November 2 was the day I had a good deal of trouble with Zoom, and this led to a somewhat perturbed class. Nevertheless, we made good progress with Chapter 7 of the Deep Learning book, on regularisation. We looked at the L^{2} norm penalty, also called weight decay, and then the L^{1} penalty, associated with the LASSO, which can lead to a sparse representation by setting some of the connection weights to zero. While working through sections 7.3 through 7.7, important topics were data augmentation ("fake" data), parameter sharing, noise robustness amd multi-task learning.

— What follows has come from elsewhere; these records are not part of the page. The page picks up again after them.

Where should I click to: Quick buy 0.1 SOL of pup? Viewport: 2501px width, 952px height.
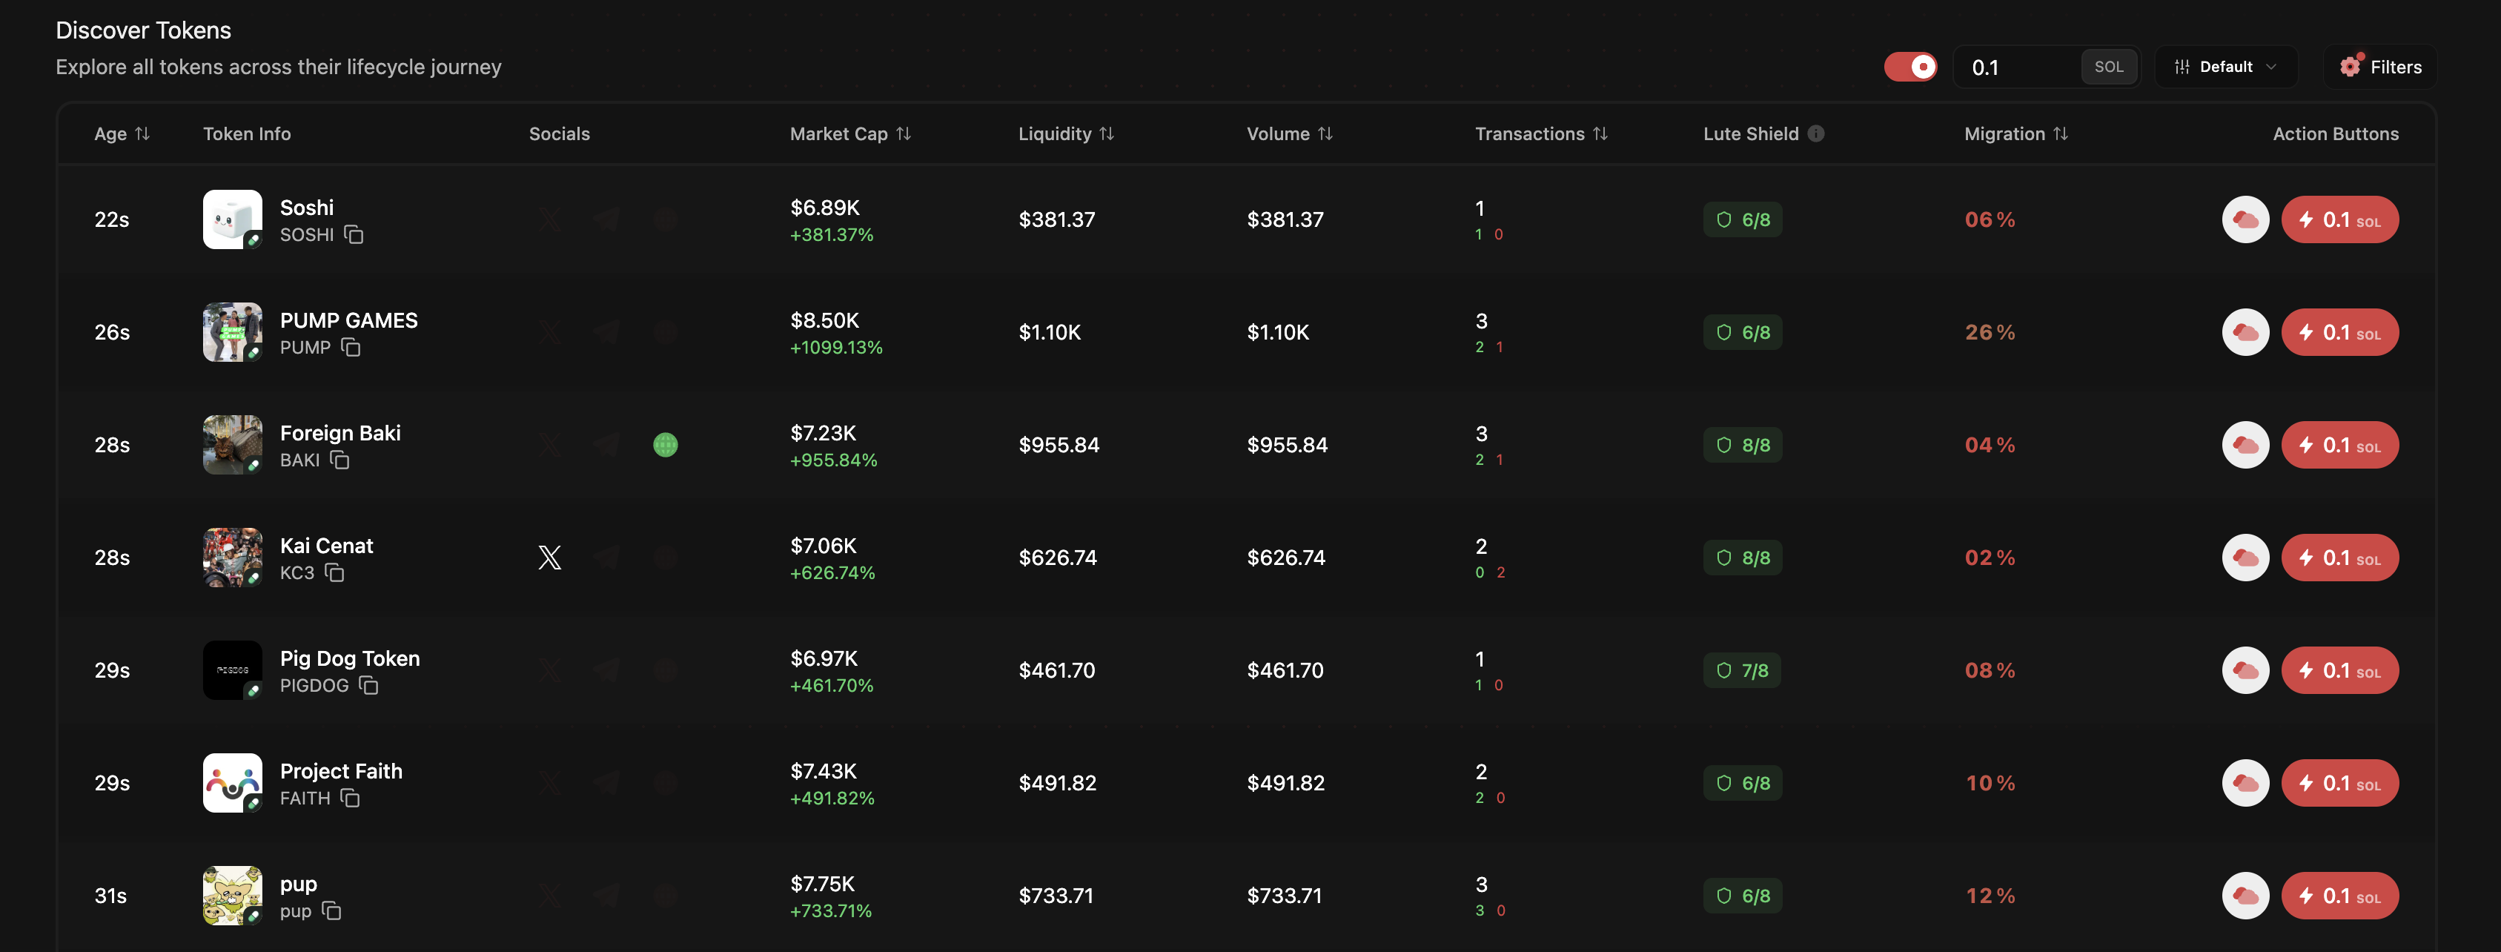click(2339, 896)
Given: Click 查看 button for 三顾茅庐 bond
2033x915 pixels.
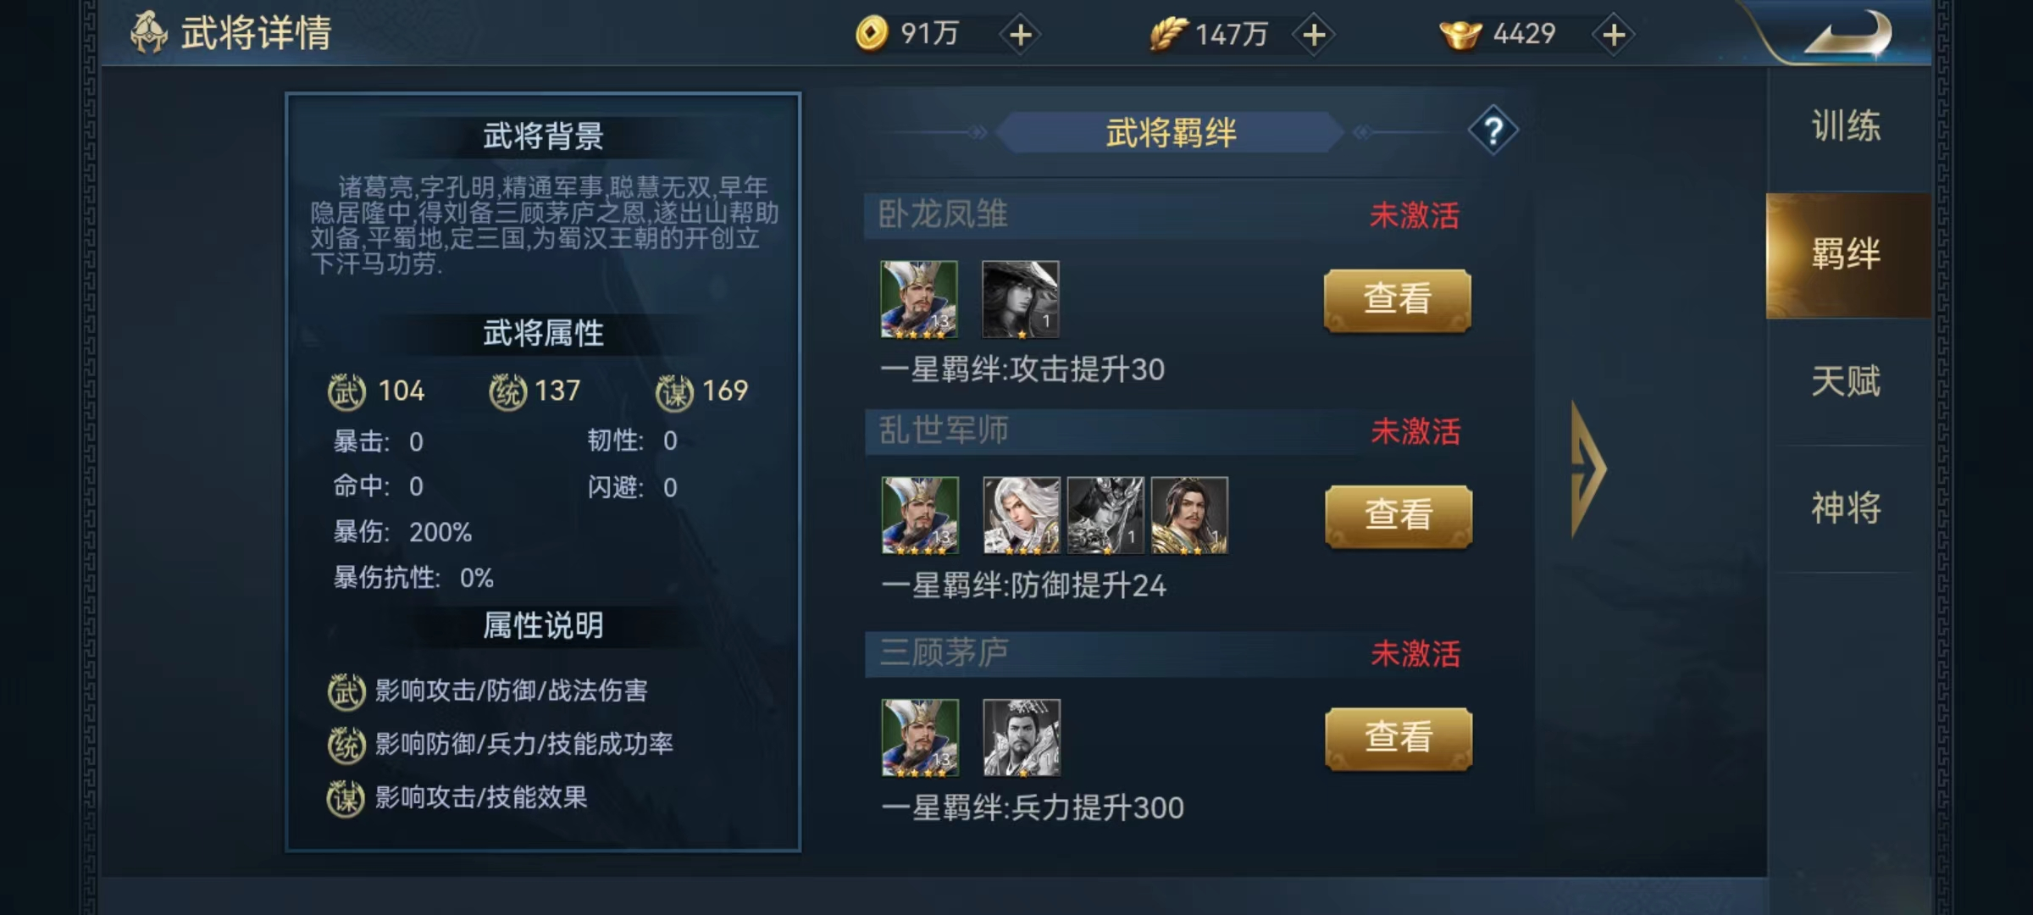Looking at the screenshot, I should pos(1399,738).
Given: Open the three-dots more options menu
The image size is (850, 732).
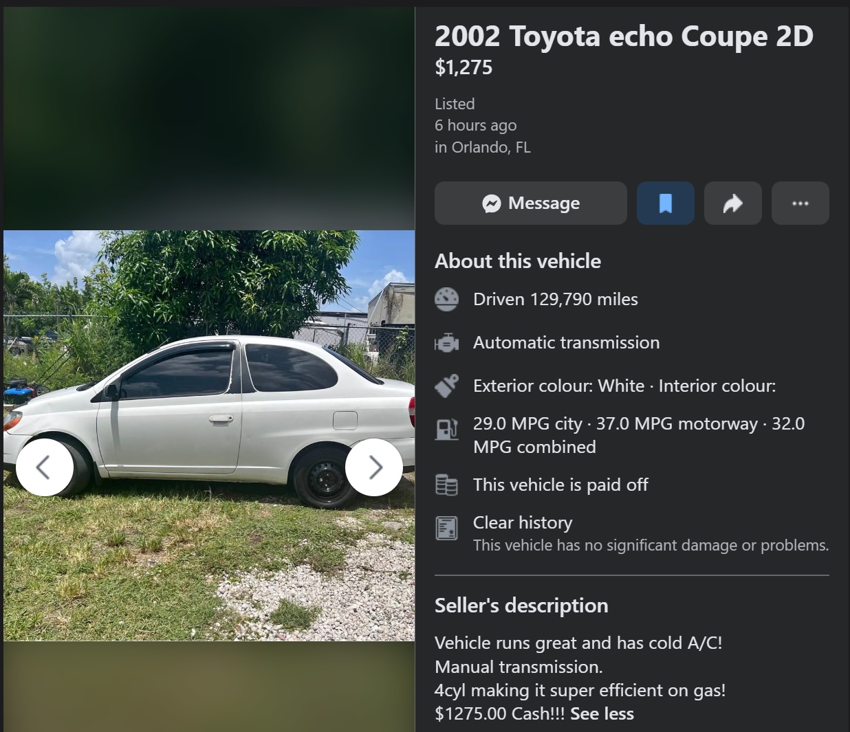Looking at the screenshot, I should point(800,203).
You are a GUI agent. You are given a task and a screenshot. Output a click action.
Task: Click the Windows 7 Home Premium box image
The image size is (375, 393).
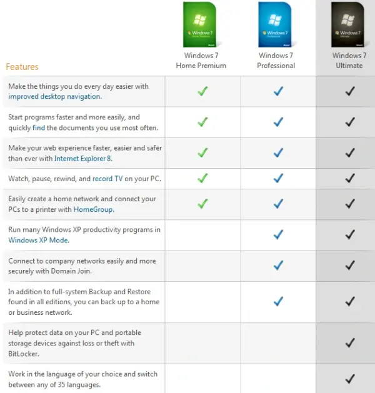pos(201,26)
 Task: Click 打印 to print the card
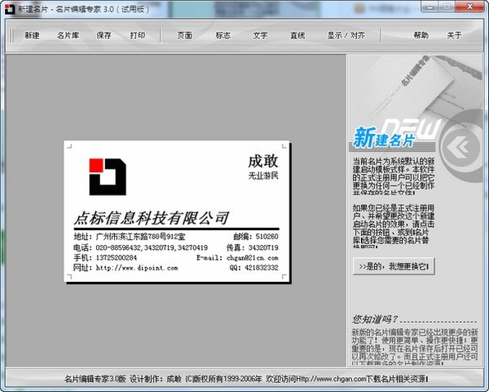coord(138,35)
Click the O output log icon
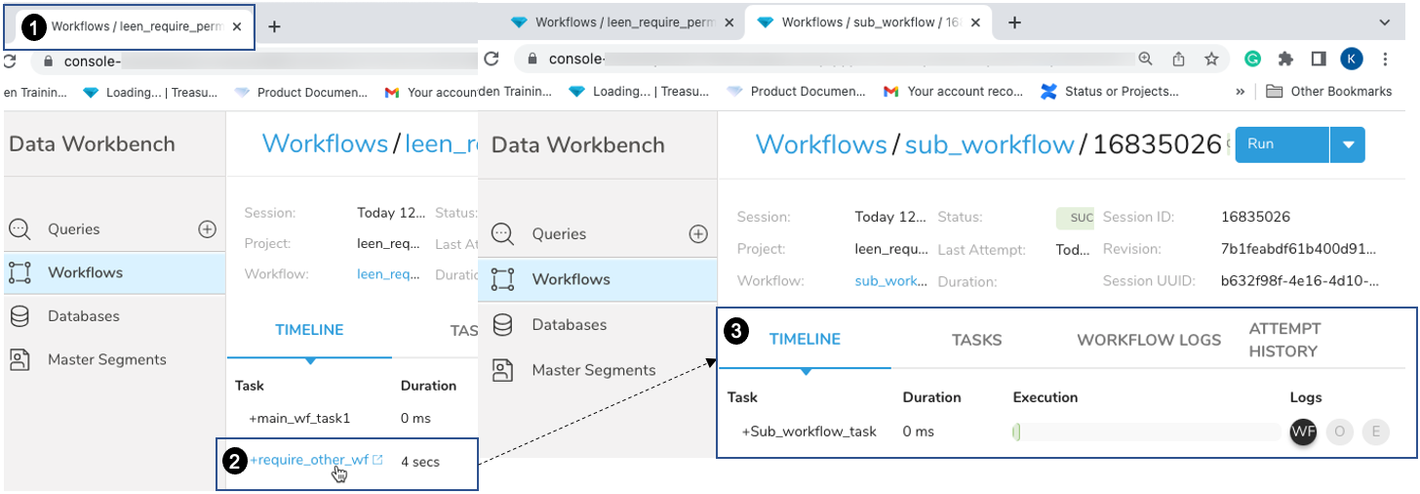Image resolution: width=1420 pixels, height=494 pixels. pyautogui.click(x=1340, y=432)
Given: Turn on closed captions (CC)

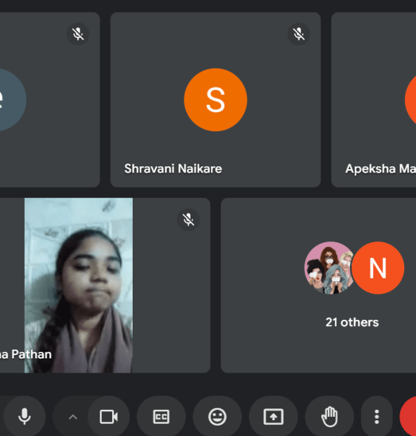Looking at the screenshot, I should pyautogui.click(x=161, y=417).
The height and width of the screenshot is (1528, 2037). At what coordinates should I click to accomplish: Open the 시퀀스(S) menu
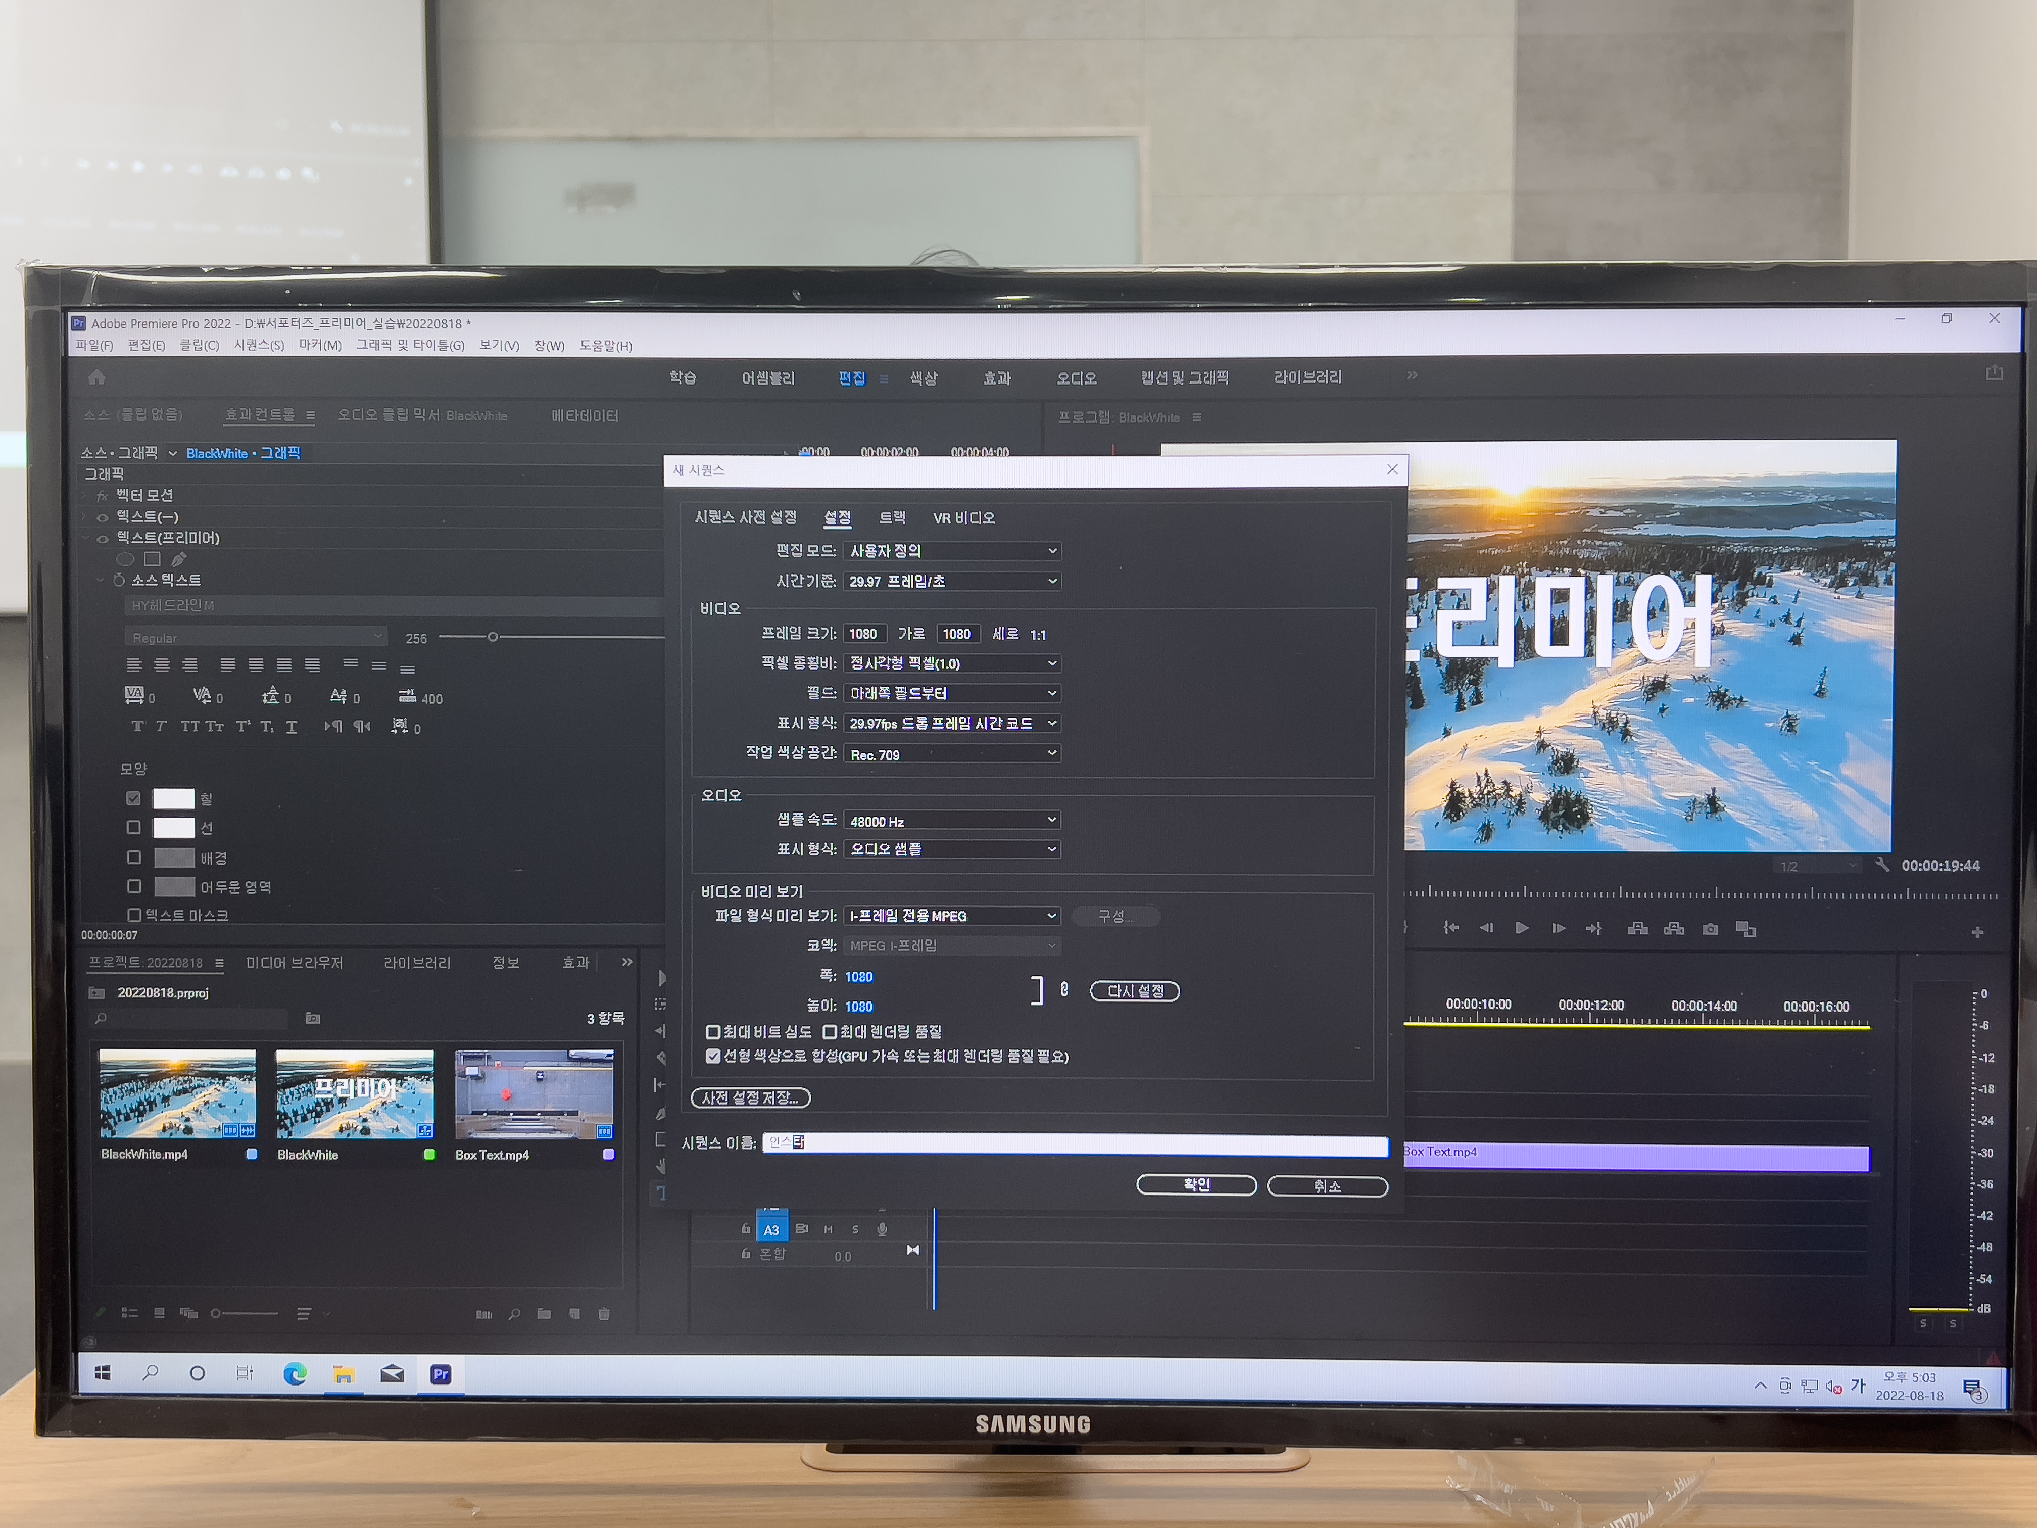point(259,345)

In the Hands-On book, we saw that there is a tool called tensorboard, which lets us draw pretty pictures of the course of learning. That was the last topic of interest in Chapter 10. Chapter 11 considers some of a long list of problems that can adversely affect learning with multi-layer perceptrons. The problem of vanishing gradients could be helped by not using activation functions that saturate too easily. Against this problem and also the exploding-gradients problem, a very effective technique is batch normalisation.
Although there was still a lot of trouble with Zoom on November 9, the recording is complete. So much so that it continues all through our ten-minute break. Feel free to fast-forward through that! We finished off Chapter 7 in the Deep Learning book, in which the main topics were Early Stopping, which not only saves computation time, but also serves as a regulariser, Bagging, as an example of an ensemble method that uses model averaging, and, finally, dropout, a very effective regulariser which implicitly averages a very great number of models, and turns out to be very effective in practice.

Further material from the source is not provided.